Ik
ben geboren in 1934. Ik heb dus ook de nare oorlogstijd meegemaakt, in
Alkmaar en Haarlem. Gaarkeukentijd. 6 uur: donker. We waren met 7
mensen, en ik werd teruggestuurd (1 kilometer) om 1 worstje bij te
halen. Er zaten er maar 6 in de waterige soep.
Op school was ons geleerd om onder de bovenste lijn in je schrift te
beginnen. In de oorlog moesten we op de bovenste lijn schrijven. De
kaften (groen) werden gebruikt in de knutselles, een fikse besparing
dus.
Ik droeg veel kniekousen van slechte kwaliteit, dus veel stoppen. Was er
niets meer mee te beginnen, knipte mijn moeder de hele voet eraf; die
rest werd gebruikt als sok. Teen iets bijgeknipt en dichtgenaaid; slim
dus.
Schoenen werden te groot gekocht. Fikse prop watten erin en ze pasten.
Het stukje watten werd steeds kleiner, en ik kon een jaar langer met
mijn schoenen toe.
De aardappelen werden tot tegen de winter geschrapt. Rimpelig of niet.

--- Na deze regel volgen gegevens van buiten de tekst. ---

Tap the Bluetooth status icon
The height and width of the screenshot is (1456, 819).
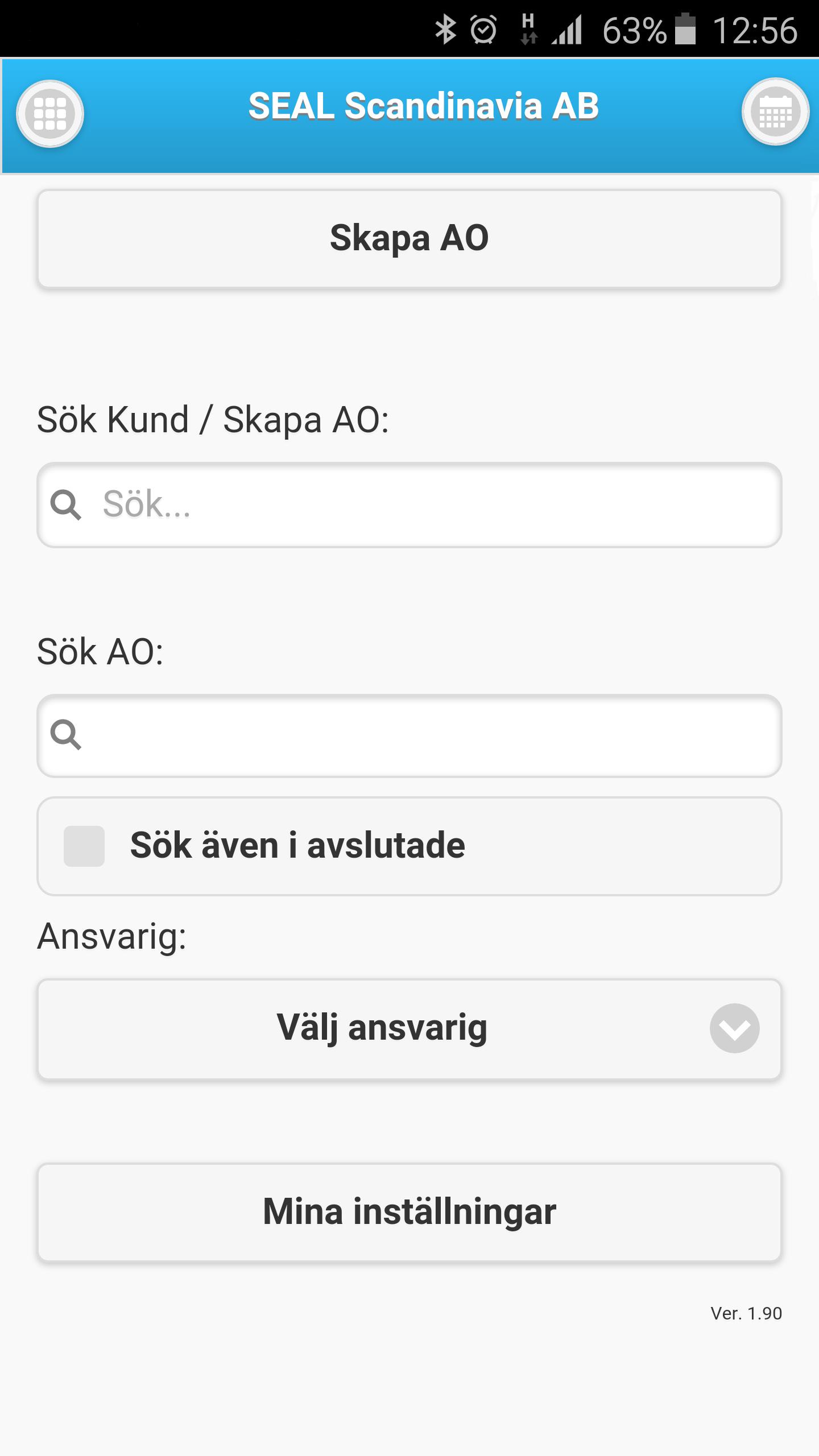click(445, 30)
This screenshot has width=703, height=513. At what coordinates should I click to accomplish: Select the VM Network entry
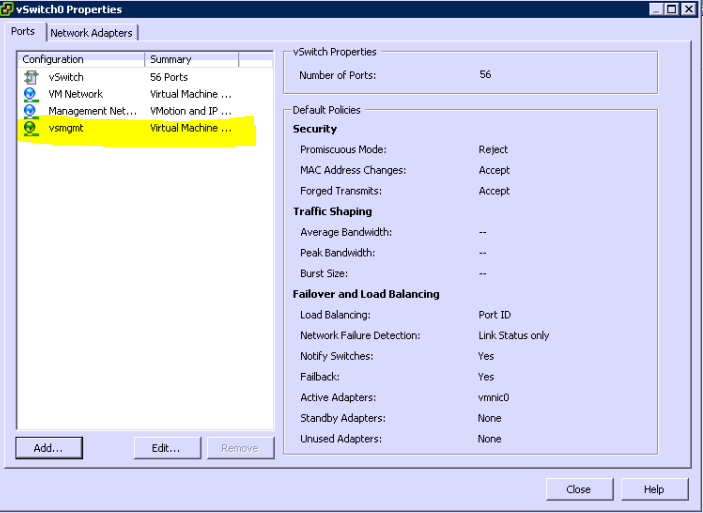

De hooikist was veel in gebruik; of de pan in het bed zetten.
Krant of weekblad 15 bij 15 cm knippen; touw erdoor en in de wc hangen.
Na elkaar in dezelfde teil water. Met loting of dobbelsteen werd de
volgorde bepaald. Het water werd éénmaal bijgewarmd met een ketel warm
water.
Van oude hemden broekjes naaien voor onze dochters.
Overhemdenkraag kaal of stuk: uit het rugpand onder een nieuwe
bovenkraag naaien of korte mouwen maken, en de rest voor herstel van de
kraag gebruiken.
Van oude handdoeken washandjes maken; doe ik nog.
Mijn
man heeft ook nog herinneringen:
De Engelse parachute was stof voor een mooie witte jurk voor zijn
meisje.
Van oude meelzakken met opdrukken werden onderbroeken gemaakt.
Oude lakens werden stukgescheurd voor verbanden.
Een warme steen als kruik.
Koolplanten. Kool eraf halen, de stronken laten drogen. De hele winter
hadden ze dan brandhout in het fornuis.
Handdoeken voor maandverband.
Zo,
dat is nog een hele verzameling. Het was een sport om dingen te
hergebruiken. Dat verleer je niet, en is ook nu nog een sport waard.